Помню, ещё при Николае Кровавом сотрудничал я с одной газетой под названием «Русский телеграф», делали ее все те же три-четыре человека, что делали и всю остальную прессу, называемую качественной в России, но деньги давал денежный мешок, этакий китайский болванчик из стекла и металла, который имел политические виды на вариант будущего электорального цикла.
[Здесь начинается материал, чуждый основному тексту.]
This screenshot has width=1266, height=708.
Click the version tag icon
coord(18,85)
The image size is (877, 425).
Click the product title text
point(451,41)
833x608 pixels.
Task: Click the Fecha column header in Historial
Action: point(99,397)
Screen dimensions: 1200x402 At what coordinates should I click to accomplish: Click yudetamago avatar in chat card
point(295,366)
Но как только будущее прояснилось, то есть стало понятно, что у денежного мешка нет никаких электоральных перспектив, и ему дальше идти мелкими шажками по траектории говна в проруби, как газета тут же умерла, как футбольная команда «Анжи». И улетела, точно девочка Элли со своим домиком, на свидание со Страшилой из АП.
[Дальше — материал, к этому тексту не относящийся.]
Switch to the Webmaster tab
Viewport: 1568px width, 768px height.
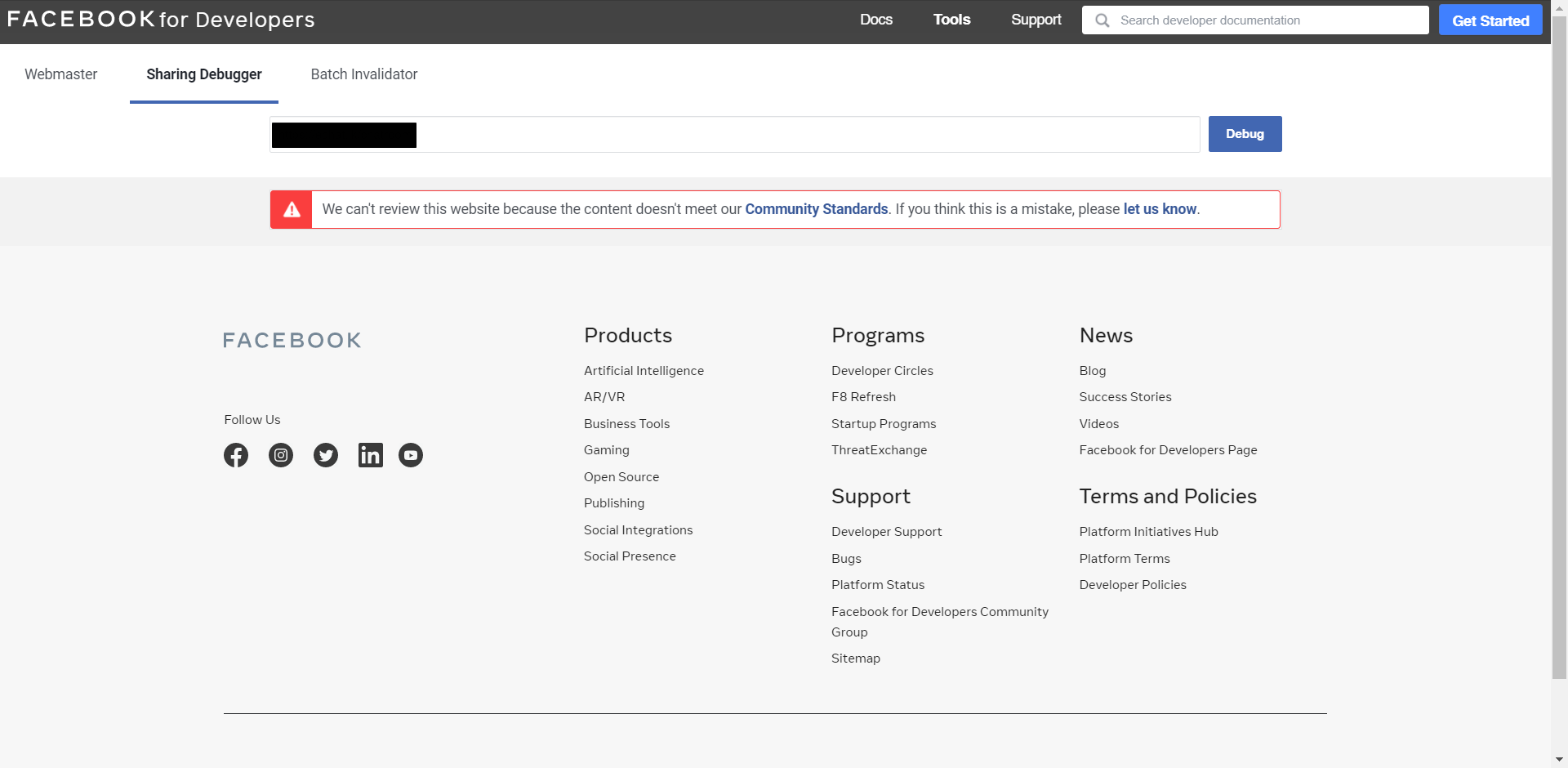pos(61,74)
Сегодня, как полагают спонсоры свободы из наших бывших, перспективы настолько ничтожные, что даже крохи вкладывать в оппозиционную прессу – деньги на ветер.
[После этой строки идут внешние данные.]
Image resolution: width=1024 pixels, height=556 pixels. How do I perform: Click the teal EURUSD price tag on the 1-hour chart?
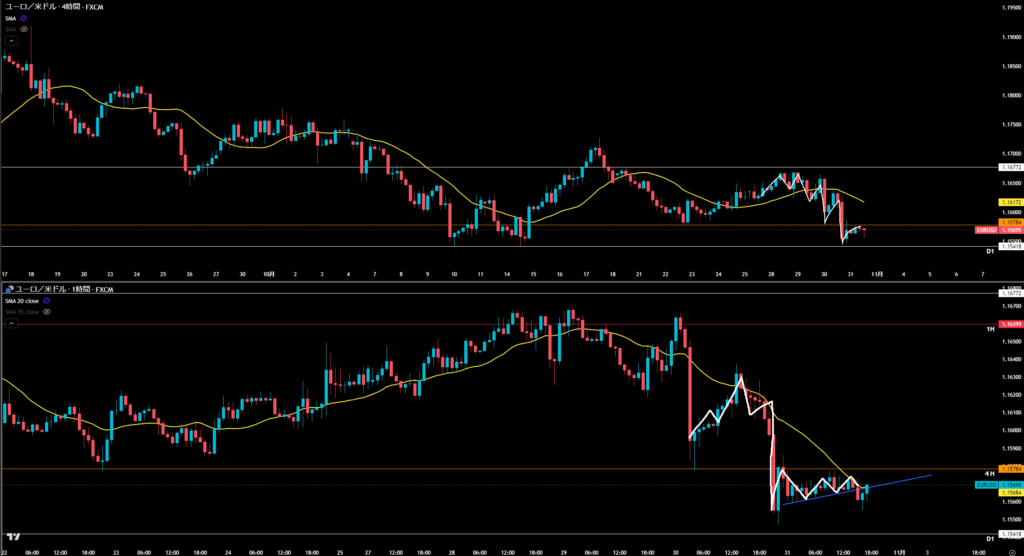(x=985, y=485)
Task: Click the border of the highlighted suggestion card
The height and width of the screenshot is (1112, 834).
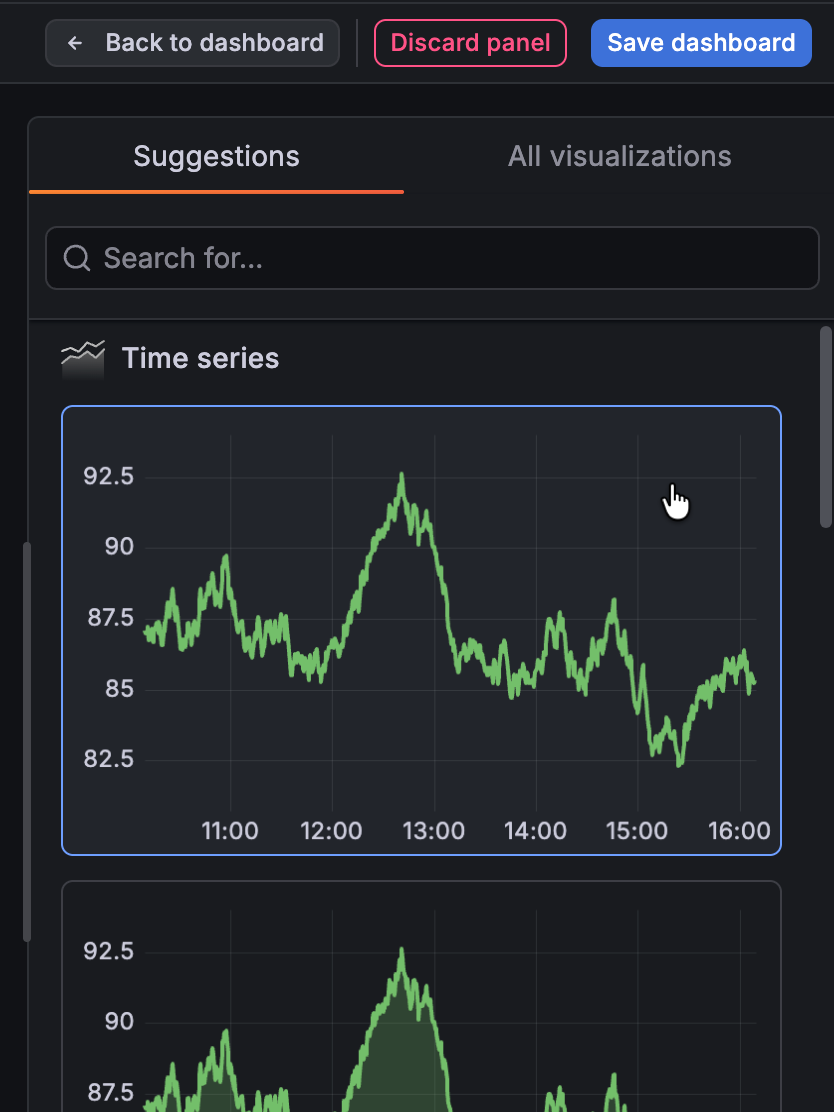Action: click(x=420, y=407)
Это я к тому, что даже не знаю, найду ли себе издателя, или нет. Конечно, можно было бы и просто писать посты в фб, как делает полное лукошко достойных людей, но мне, увы, необходима эта игра, нужен этот самообман, что я пишу не для славы и лайков, а дабы набить свою бездонную мошну. То есть пишу-то я в тщетных поисках психологической устойчивости в бурном море вблизи Бермуд. Однако по разным причинам мне нужна эта дополнительная мотивация в виде гонорара. И что я буду делать, если новое прекрасное, как мечты Чехова, СМИ так и не взойдёт на моем недалеком горизонте полярной звездой в чёрной бархатной ночи с плеском пахнущих йодом волн за мысом Меганом, я и не знаю. Но ищу, ищу покуда.

Путин и Трезор

Слухай сюда, Рогозин, а, Рогозин, а слабо тебе сразу сейчас в рай, если родина в опасности? Вот прямо так — солдатиком с высокого утеса, позаткнув за поясок тугую девичью косу? — Да, не вопрос, Владим Владимыч, как два пальца обоссать. Хочешь тушкой, хочешь чучелом, но за тебя, хошь в рай, хошь просто тело своё дебелое на органы для экскрементов Сечина не глядя отдам? Да заебись оно конем — рай так рай, утопия в разливе. — Нет, Дима, мне бездумного и фанатического послушания не надо, мне надо, чтобы люди с радостью в рай побежали, как за комсомольской богиней, как с берега песчаного в зной купаться! Ведь только представь: ты проснёшься, скажешь: здрасте, нет нигде нашей злоебучей России! То бишь, Франция прошмандовок — есть, Англия, и та с хилым вистом карты к орденам тянет, а Россия — как радугой изнемогла — и нет ее, кличат, зовут, молчит, как в рот воды, не отвечает. Лежит, скучная такая, как в отрубе, довели ее санкциями до суицида, то есть до рая. А раз так, то и нам в путь-дорогу. — Ух, как ты хорошо, Вовочка Владимирович, сказал: Россия лежит в отрубе, охуевая от санкций, а это и есть — рай. То-то я не догонял раньше, а! Ведь если ад — отсутствие любви, ну, как Собчачиха без трусов и в шубе, то рай — это когда ее, как духовности, просто хоть жопой ешь. И тогда Россия наша, затворив к себе все ходы, и выходы, и входы, лежит, вся облеванная от восхищения, и не дышит уже. Да и зачем дышать, если духовно мы всех уже победили, а не духовно — так и задаром не надо. Одна суета, тщета и Тесла. — Ну, про Теслу ты это, Димон, влево напахал. Ведь я тебе рай не просто так, с бухты-барахты предложил. А так как ты, гнида, мою игрушку расчудесную испортил: сначала дырочку просверлил, под пиндосов маскируясь, а теперь вообще захренячил ракету отечественную, со знаком качества, куда-то под Бологое на исторических путях. Так что я тебе рай, пидорок пузатый, как чашу цикуты предлагал, а ты думал — это орден? — Да ничего я не думал, я про суицид сразу сообразил, и что? Но ведь это статья, а, пацан? Доведение до самоубийства — трудноскрываемый порыв? Да и что нам рай, ты нас раем не пугай, пуганные, если что — сами кого хочешь на понт возьмём. Надоели мы тебе, батюшка, вижу, ой, надоели, обрыдли, а одному скучно вышака гаагского тянуть, вот и на сладкое потянуло. Но раздвинутый мир должен где-то сужаться, так что да — что рай, что вульва непричесанная, что Красная армия под дырявым зонтом — для русского счастья все равно и все едино. Про Трезора не забудь, рябина.